In contrast to tumor enlargement, the detailed TSH score was not related to node metastasis. Miyauchi et al. showed that tumor size increase and node metastasis did not necessarily correlate [23]. Additionally, in the present study, only three PTMCs exhibited both tumor enlargement and node metastasis. Although conversion surgery is not always performed for PTMC tumors that enlarge ≥3 mm, we generally recommend immediate surgery for PTMC with novel occurrences of node metastasis that are confirmed by cytological examination according to physicians’ discretion and are diagnosed as metastasis. Thus, whether tumors undergoing node metastasis would also enlarge thereafter is unknown. The question remains whether tumor enlargement and node metastasis are related to each other. However, according to the data presented by Miyauchi et al. [23] and the present study, these events do not necessarily occur in parallel.

Previous studies reported discrepant results regarding the relationship between TSH levels and PTMC enlargement [18, 19]. Sugitani et al. demonstrated that baseline and mean TSH levels were not related to PTMC progression [18]. Kim et al. established a time-weighted average of serum TSH (TW-TSH) and showed that the highest (third tertile) TW-TSH was significantly related to PTMC progression (size increase ≥3 mm or novel appearance of node metastasis) for both univariate and multivariate analyses [19]. However, the number of enrolled patients was small (n = 127) and the median follow-up period was short (25 months). Further, they analyzed the size increase and node metastasis as a single group, possibly because of the small number of progression events.

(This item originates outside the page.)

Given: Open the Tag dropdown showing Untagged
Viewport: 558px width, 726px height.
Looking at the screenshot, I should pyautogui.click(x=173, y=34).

According to the Cancer Incidence of Japan study conducted by the Ministry of Health, Labour and Welfare, the incidence rate of thyroid carcinoma per 10,000 population was 5.6% for male and 16.7% for female in 2018 [24]. In our patient series, the incidence was much higher than that in females (87.0%), similar to our previous publications [1, 25]. The reason for the discrepancy remains unclear, but females have more chance to undergo thyroid ultrasound together with the breast at a checkup for breast carcinoma. This may be one of the reasons for this phenomenon.

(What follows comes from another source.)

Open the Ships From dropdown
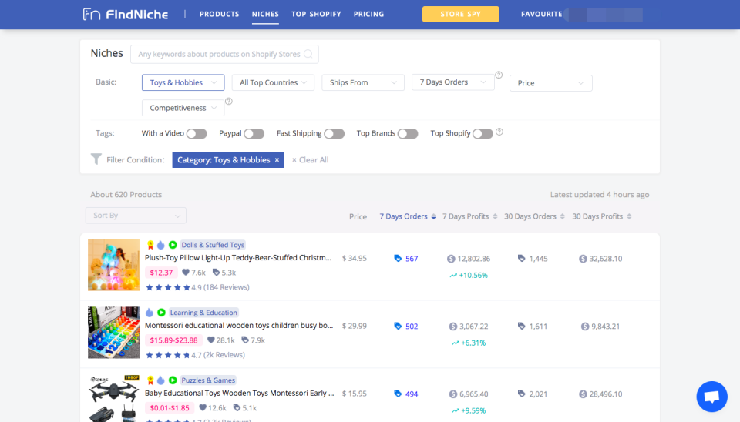The width and height of the screenshot is (740, 422). (363, 83)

Our study had some limitations. Although AS was performed prospectively, administration of levothyroxine was decided at the physicians’ discretion and the analysis of TSH levels was retrospective. At the initiation of AS, we did not set optimal TSH values for each patient. Since we only enrolled PTMC patients who had undergone AS after the introduction of the electronic medical record system in 2005, the periods for patients who had undergone AS were comparably short (median 5.5 years). However, by using electronic medical records, we were able to analyze a large amount of data from a large number of patients in detail. With this advantage, we were able to determine that mild TSH suppression was effective for preventing the enlargement of PTMC, especially for young patients.

PTMC in young patients (aged <40 years) was more likely to progress than that in middle-aged and old patients. Especially for young patients, achieving low normal or mild subnormal TSH levels by levothyroxine therapy may be considered for suppression of tumor enlargement. For middle-aged and older patients, avoiding high TSH levels may be a sensible choice. Further prospective studies are necessary to strengthen our findings.